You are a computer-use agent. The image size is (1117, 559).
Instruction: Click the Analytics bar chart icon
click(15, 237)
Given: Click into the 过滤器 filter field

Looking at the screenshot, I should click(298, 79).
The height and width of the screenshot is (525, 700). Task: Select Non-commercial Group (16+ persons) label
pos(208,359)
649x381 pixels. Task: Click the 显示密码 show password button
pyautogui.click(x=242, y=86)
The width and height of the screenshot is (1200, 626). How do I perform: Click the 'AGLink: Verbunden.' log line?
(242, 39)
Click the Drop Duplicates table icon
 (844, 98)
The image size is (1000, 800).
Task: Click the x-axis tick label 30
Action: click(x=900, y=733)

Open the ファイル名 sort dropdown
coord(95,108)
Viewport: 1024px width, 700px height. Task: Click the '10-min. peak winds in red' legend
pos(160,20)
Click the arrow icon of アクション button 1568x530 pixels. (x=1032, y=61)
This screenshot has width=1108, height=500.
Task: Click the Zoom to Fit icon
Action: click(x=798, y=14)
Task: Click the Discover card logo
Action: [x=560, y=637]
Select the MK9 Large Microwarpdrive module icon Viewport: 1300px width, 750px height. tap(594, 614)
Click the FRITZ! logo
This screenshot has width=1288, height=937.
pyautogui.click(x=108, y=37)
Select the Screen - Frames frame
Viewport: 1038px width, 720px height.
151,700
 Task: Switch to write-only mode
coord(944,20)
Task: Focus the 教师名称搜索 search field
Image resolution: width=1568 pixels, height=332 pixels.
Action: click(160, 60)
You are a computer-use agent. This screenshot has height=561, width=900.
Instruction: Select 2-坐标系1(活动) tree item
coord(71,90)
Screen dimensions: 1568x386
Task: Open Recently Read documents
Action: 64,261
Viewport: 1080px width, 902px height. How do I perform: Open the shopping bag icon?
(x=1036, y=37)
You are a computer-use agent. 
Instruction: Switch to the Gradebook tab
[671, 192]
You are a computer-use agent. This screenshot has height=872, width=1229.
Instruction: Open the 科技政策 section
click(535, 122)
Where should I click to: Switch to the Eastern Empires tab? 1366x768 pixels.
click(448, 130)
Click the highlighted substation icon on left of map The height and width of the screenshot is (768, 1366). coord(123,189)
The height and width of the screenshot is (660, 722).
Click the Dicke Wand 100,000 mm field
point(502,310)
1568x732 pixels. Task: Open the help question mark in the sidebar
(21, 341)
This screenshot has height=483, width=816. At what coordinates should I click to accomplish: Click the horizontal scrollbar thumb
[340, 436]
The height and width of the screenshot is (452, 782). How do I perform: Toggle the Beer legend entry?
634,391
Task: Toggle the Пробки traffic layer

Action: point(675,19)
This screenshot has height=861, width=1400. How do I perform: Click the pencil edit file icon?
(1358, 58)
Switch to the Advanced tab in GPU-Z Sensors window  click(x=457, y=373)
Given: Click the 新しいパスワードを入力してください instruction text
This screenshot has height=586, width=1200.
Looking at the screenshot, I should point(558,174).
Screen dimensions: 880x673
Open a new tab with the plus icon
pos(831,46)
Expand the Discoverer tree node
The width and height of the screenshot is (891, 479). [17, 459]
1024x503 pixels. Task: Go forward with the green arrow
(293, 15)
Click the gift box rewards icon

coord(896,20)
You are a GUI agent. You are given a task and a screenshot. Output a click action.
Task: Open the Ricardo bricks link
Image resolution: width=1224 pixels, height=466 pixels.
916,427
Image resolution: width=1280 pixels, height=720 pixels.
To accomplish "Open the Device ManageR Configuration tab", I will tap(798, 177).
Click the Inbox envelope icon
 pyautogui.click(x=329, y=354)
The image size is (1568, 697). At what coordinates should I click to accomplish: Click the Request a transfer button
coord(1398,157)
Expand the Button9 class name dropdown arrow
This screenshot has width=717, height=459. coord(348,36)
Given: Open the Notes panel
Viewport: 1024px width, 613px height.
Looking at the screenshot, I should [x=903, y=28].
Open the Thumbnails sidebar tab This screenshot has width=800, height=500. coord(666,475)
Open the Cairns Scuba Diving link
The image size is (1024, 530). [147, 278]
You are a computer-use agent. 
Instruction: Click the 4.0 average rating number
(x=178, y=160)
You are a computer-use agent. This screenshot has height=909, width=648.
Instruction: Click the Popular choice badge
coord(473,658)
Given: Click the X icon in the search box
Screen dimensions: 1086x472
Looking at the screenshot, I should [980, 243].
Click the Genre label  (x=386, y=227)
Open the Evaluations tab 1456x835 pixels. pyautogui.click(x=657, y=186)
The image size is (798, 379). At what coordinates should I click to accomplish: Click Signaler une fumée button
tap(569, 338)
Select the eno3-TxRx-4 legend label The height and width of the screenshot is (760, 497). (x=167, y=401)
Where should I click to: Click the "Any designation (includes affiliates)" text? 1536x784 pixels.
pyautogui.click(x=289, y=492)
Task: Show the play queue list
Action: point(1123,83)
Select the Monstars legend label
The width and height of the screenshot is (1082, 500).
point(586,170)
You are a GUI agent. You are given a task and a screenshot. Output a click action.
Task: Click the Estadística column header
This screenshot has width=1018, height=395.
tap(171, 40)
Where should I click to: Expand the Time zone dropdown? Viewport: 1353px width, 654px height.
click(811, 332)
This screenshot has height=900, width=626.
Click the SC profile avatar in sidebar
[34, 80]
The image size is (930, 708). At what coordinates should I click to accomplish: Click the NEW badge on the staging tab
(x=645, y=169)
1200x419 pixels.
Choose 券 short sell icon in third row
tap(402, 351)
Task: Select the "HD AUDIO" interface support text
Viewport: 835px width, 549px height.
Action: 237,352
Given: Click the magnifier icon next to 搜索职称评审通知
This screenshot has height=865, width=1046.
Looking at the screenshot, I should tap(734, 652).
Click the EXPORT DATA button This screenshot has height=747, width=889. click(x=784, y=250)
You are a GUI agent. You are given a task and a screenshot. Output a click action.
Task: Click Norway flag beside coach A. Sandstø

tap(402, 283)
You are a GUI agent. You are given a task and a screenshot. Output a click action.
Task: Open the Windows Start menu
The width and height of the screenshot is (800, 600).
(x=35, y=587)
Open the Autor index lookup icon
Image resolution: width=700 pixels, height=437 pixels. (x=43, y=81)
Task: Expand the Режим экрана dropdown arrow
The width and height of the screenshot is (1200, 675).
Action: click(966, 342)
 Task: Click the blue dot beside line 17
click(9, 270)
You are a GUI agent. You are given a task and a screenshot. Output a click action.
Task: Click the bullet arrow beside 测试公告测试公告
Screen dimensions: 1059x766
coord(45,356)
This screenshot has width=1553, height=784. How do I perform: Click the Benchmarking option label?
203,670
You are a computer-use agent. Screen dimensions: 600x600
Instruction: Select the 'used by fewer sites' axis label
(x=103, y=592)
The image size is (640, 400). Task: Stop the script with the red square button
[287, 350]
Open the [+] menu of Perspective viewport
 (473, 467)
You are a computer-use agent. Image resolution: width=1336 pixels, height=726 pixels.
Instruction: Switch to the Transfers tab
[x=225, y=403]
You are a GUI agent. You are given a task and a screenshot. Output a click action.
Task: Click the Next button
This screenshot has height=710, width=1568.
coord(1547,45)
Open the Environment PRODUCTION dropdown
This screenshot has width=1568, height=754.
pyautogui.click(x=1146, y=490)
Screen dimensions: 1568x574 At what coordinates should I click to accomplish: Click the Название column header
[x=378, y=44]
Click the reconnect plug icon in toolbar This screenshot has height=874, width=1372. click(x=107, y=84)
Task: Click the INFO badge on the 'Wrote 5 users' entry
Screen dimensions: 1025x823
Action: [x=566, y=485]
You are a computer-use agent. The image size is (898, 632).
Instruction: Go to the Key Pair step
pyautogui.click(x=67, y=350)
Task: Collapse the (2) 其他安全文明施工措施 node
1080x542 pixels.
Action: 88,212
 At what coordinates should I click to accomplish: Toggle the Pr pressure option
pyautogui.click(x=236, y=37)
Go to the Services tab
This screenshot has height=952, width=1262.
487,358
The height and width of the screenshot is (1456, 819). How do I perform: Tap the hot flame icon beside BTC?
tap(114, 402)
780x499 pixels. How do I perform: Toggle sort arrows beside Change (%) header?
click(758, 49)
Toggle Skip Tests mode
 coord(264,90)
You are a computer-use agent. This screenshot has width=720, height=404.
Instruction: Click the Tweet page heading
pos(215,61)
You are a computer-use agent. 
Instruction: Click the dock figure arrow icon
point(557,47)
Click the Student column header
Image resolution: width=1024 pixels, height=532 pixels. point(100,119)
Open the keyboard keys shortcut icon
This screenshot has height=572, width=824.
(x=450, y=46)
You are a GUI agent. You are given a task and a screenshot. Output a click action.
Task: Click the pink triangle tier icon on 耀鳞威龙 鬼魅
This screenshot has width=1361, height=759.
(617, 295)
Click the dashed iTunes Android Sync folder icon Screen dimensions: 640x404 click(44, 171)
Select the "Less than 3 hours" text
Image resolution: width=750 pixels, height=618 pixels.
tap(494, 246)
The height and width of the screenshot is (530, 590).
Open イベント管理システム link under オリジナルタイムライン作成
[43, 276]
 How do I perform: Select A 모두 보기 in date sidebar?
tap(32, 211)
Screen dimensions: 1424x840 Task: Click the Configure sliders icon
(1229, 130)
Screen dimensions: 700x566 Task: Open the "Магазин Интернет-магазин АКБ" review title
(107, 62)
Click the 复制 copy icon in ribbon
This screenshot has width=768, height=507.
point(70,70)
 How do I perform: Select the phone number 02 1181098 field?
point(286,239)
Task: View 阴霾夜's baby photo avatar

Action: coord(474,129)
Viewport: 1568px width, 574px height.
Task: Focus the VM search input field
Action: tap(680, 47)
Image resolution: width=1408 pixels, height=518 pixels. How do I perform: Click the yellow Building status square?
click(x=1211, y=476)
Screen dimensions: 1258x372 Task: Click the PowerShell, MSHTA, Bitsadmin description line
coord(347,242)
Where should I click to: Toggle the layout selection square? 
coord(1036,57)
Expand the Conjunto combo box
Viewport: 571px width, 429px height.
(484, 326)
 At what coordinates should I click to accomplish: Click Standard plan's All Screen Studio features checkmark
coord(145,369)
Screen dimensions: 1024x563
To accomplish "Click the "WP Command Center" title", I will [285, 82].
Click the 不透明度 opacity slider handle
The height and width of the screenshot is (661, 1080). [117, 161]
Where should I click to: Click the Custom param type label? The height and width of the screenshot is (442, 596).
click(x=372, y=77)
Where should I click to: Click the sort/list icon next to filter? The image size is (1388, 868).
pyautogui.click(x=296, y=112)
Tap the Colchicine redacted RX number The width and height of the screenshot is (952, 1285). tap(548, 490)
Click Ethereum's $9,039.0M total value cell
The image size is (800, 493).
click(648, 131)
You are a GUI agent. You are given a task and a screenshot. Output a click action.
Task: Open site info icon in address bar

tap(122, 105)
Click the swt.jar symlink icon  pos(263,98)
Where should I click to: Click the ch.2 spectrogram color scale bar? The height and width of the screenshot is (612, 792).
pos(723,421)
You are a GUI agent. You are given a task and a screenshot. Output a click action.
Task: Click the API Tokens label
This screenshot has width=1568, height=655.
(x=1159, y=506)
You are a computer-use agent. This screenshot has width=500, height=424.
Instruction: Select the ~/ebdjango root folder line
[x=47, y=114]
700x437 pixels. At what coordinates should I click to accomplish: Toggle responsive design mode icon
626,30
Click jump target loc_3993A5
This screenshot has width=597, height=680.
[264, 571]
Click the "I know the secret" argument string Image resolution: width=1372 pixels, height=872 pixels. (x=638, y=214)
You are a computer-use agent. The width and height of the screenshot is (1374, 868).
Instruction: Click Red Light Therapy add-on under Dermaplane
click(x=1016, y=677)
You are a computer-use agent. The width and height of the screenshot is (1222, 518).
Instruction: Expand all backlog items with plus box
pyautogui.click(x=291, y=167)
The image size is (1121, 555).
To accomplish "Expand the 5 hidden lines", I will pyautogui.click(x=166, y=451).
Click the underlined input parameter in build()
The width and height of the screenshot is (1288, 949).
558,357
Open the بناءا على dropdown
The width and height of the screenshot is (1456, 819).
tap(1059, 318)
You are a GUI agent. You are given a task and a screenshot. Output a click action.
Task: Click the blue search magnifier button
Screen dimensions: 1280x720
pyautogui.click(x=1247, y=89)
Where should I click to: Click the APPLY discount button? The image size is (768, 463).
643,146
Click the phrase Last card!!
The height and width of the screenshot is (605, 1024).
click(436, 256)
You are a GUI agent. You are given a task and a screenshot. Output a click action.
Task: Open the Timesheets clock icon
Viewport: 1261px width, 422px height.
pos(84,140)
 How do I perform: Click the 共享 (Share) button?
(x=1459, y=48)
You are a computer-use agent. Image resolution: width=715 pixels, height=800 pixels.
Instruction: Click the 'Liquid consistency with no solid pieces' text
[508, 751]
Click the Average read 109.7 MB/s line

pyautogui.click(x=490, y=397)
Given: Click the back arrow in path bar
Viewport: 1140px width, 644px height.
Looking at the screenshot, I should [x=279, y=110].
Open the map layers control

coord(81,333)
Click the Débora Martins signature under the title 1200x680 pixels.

- ABOUT THIS EXERCISE -
Copy, exactly and only, the lines above that begin with the one containing "Screen dimensions: 1086x472" and finish with the one containing "Select the eno3-TxRx-4".

- SOLUTION -
Screen dimensions: 1086x472
Looking at the screenshot, I should [980, 243].
Click the Genre label  (x=386, y=227)
Open the Evaluations tab 1456x835 pixels. pyautogui.click(x=657, y=186)
The image size is (798, 379). At what coordinates should I click to accomplish: Click Signaler une fumée button
tap(569, 338)
Select the eno3-TxRx-4 legend label The height and width of the screenshot is (760, 497). (x=167, y=401)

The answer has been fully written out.